The San Francisco’s teachers union will call for a strike date of Monday, Feb. 9, Mission Local has learned. The district’s 6,400 educators were informed of the union decision via an email earlier this morning, and United Educators of San Francisco is set to officially announce the strike date at an 8:45 a.m. press conference.
A full 97.6 percent of teachers last month voted to authorize a strike after 99.34 percent did so in a preliminary December vote.
“Since the strike vote, SFUSD management has begun exploring creative solutions, but so far, no proposals have been made. The 100+ person UESF negotiations team is scheduled to meet on Thursday and is ready to hear from district management,” reads an email sent to the district’s teachers by their union at 6:04 a.m. with the subject line Our Students Deserve Stability – UESF Strike Begins Monday, Feb 9th.
“While we appreciate the late stage urgency,” the letter continues, “we are left with no other option but to announce that, without an agreement that meets the needs of our students and educators, United Educators of San Francisco intends to strike on Monday, Feb 9th.”

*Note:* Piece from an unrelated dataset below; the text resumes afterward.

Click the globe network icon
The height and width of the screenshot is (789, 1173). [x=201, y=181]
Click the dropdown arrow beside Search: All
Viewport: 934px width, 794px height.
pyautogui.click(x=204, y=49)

Barring a last-ditch turnaround at the negotiating table, it would be the first teacher strike in San Francisco since 1979 when teachers walked off the job for more than six weeks. It comes after a nearly year-long bargaining effort between the union and the school district over wage increases, healthcare for dependents, special education, and other issues.

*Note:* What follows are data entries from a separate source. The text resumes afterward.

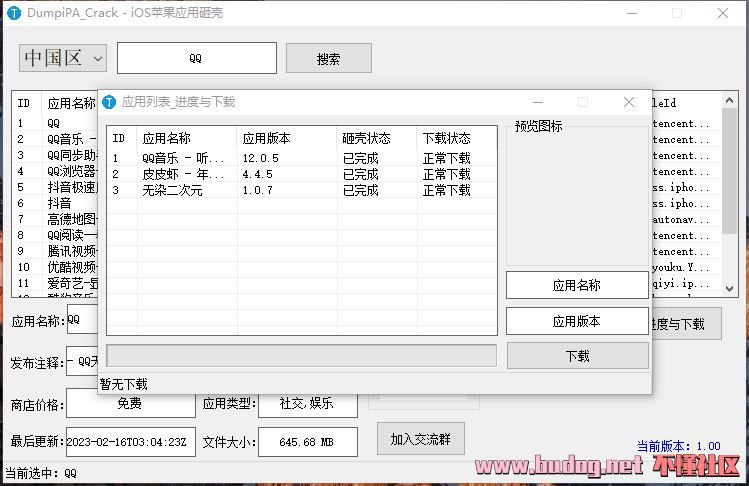Click the 下载状态 column header
Viewport: 749px width, 486px height.
click(x=455, y=138)
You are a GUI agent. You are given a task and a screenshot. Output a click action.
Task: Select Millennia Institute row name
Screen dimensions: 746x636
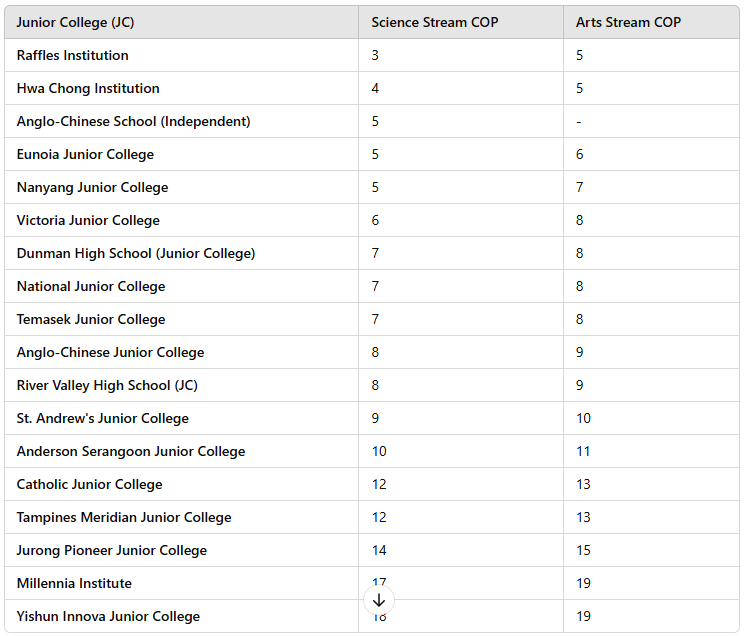pos(74,583)
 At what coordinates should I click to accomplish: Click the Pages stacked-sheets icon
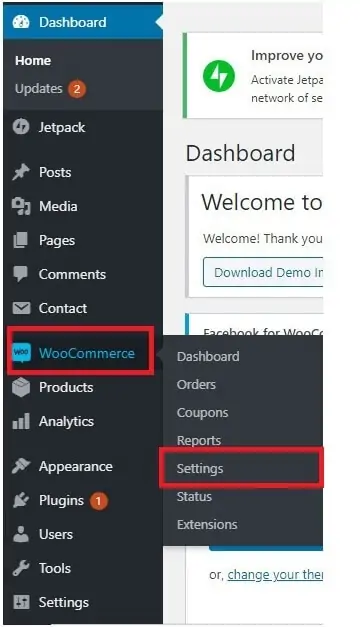pos(21,240)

Mission Local has learned that, following today’s announcement of a strike date by the teachers union, the principals and administrators union will hold an emergency vote on whether to hold a sympathy strike. It is all but certain that the principals and administrators will vote in solidarity with the teachers.
While Superintendent Maria Su and Mayor Daniel Lurie have said their No. 1 priority is keeping schoolhouse doors open, it is hard to conceive of how that would happen during a strike of not only teachers but principals and administrators. It is also unlikely that unionized maintenance workers and others would cross a picket line to provide access to school buildings.

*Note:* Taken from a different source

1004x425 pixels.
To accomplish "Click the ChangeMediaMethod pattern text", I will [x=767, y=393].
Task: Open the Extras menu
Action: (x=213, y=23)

The strike was called on the morning after a state-mandated fact-finding report was released that, legally, gave the teachers union the right to set a walkout date. The report was non-binding, and could neither prevent nor even delay a strike. It largely favored the district, but found that the district could afford higher wage increases than it had offered, but not as high as the union desired.
The potential walkout is one of several across the state. In Los Angeles, 94 percent of teachers voted to authorize a strike, and in San Diego educators greenlit a walkout over special education concerns.